**Task to complete:** From the top of the entries, reproduce each line exactly, stopping after the line that contains "You are a GUI". Omit pictures.

[Stored data]
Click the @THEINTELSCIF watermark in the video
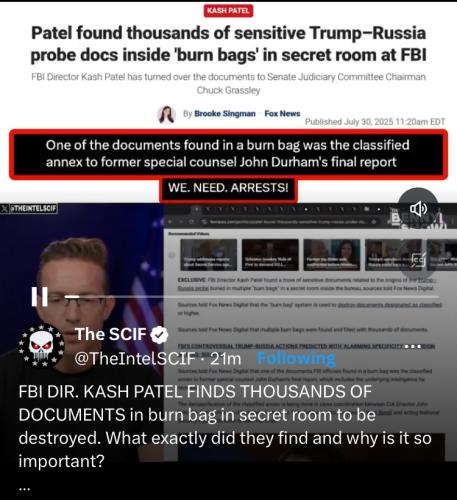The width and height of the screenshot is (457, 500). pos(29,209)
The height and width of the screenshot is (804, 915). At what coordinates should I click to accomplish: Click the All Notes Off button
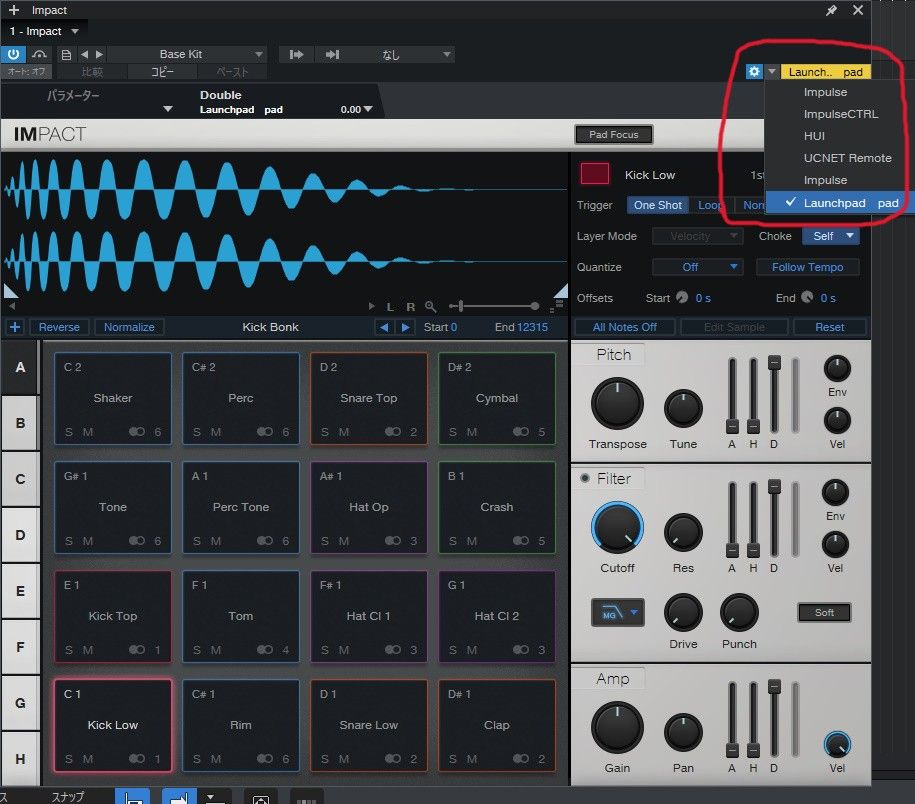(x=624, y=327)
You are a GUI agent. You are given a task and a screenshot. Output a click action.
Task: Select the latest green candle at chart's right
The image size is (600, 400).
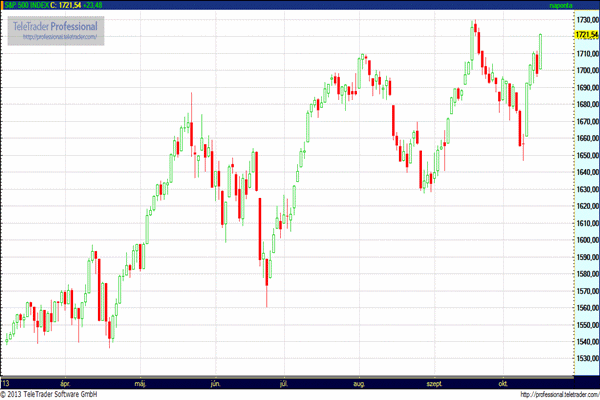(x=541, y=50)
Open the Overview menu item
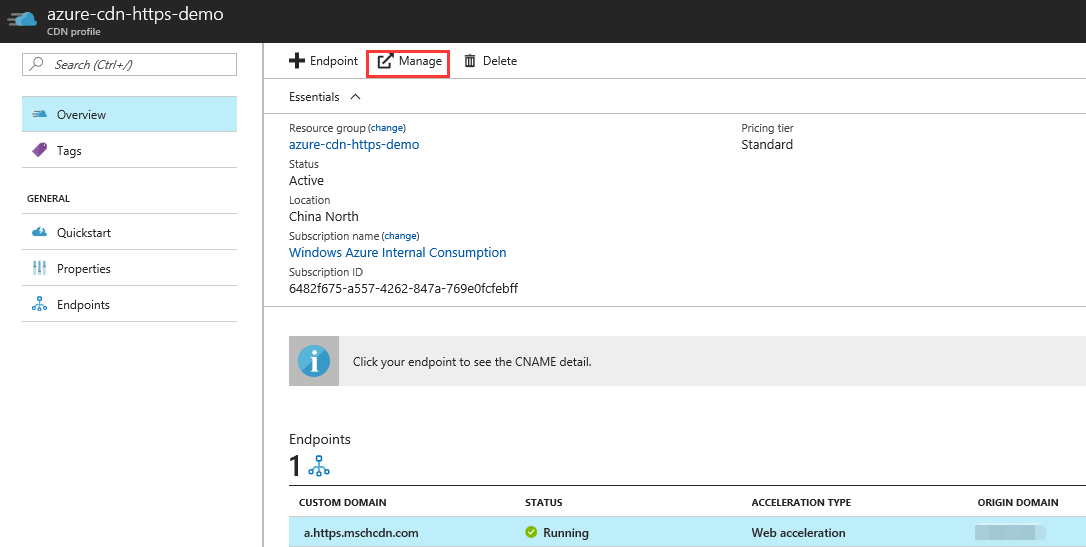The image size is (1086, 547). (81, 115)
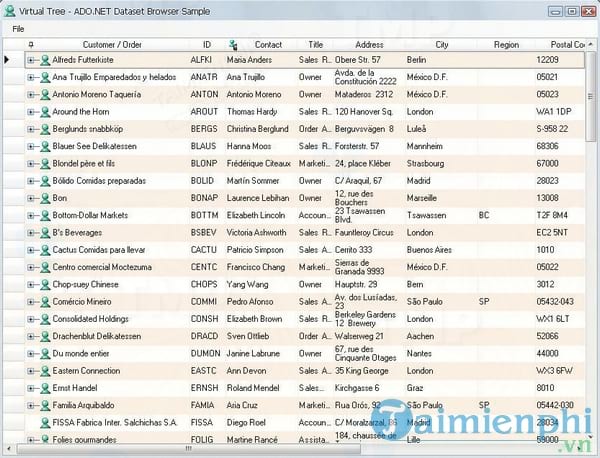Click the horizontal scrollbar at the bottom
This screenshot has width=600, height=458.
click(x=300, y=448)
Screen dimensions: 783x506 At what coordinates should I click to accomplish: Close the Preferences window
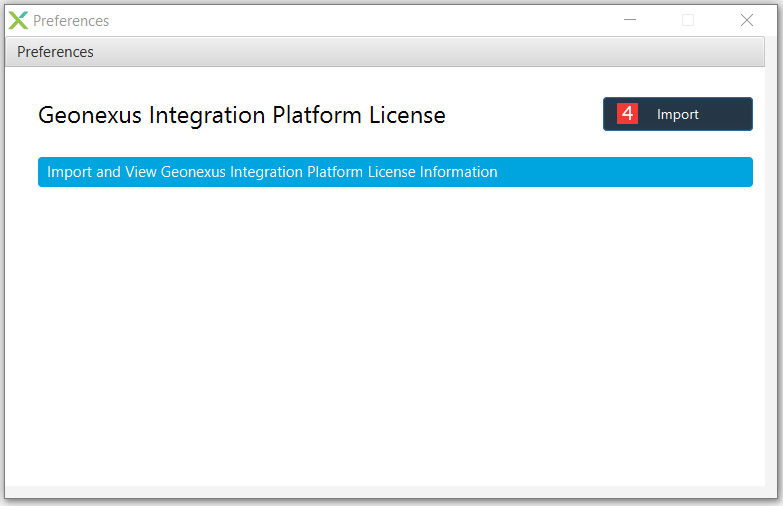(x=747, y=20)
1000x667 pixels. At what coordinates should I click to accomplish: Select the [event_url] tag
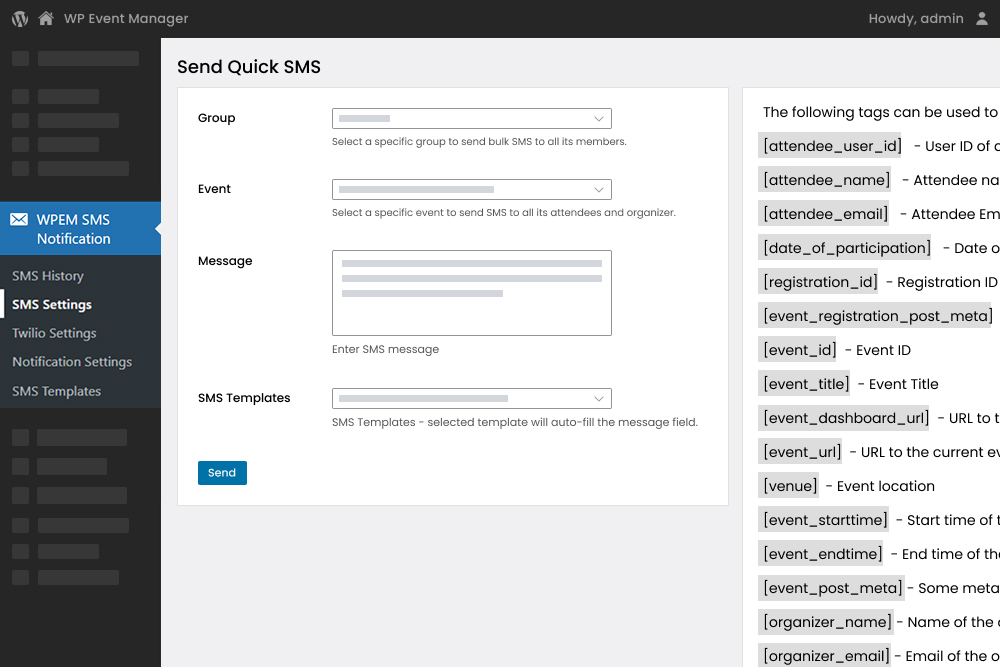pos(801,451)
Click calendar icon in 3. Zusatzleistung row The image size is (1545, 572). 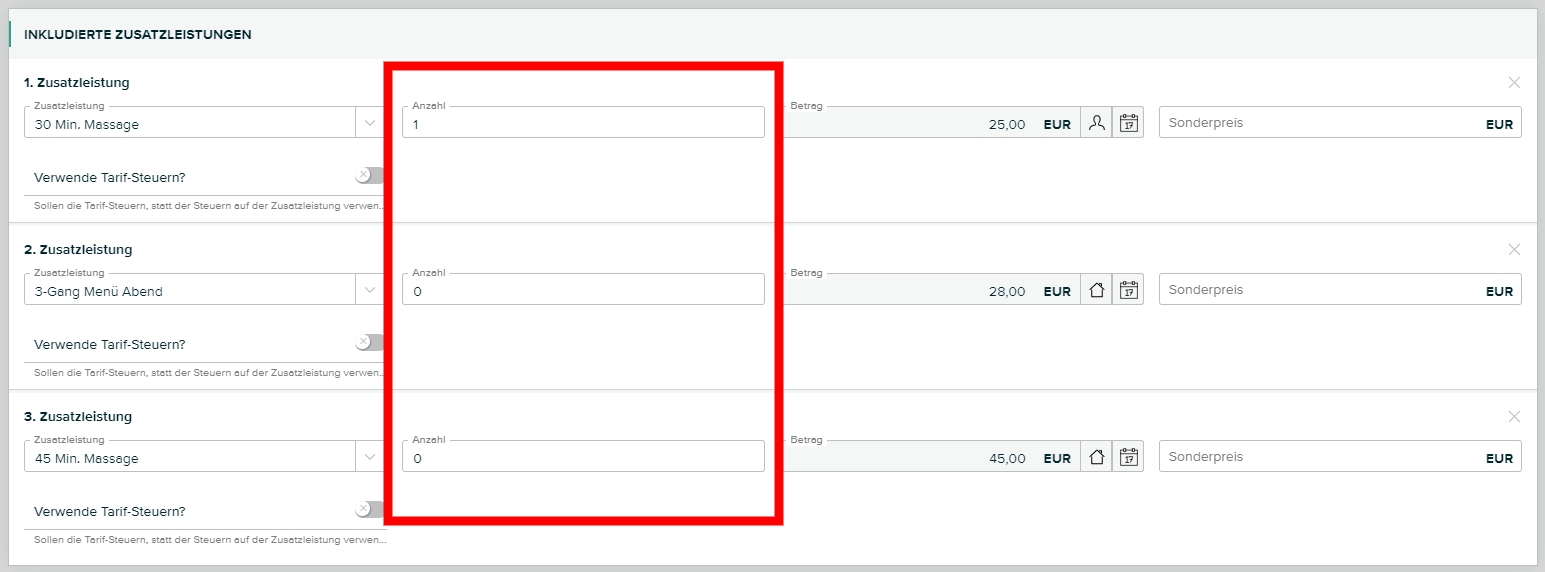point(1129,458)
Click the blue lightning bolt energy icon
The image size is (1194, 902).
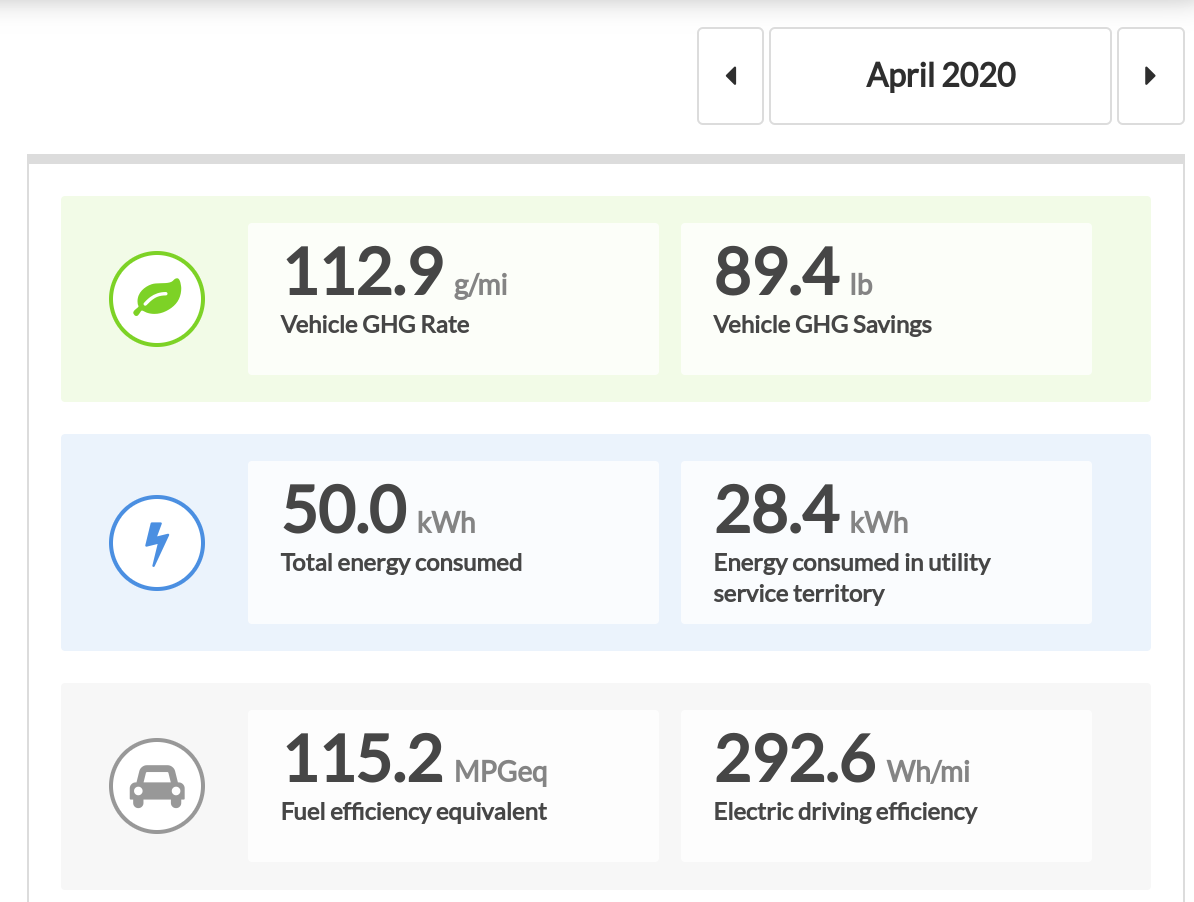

**Written solution:**
Click the @THEINTELSCIF watermark in the video
The width and height of the screenshot is (457, 500). pos(29,209)
The height and width of the screenshot is (804, 915). At what coordinates should I click to accomplish: Click the All Notes Off button
(x=624, y=327)
You are a GUI agent. You are given a task and a screenshot. Output a click action.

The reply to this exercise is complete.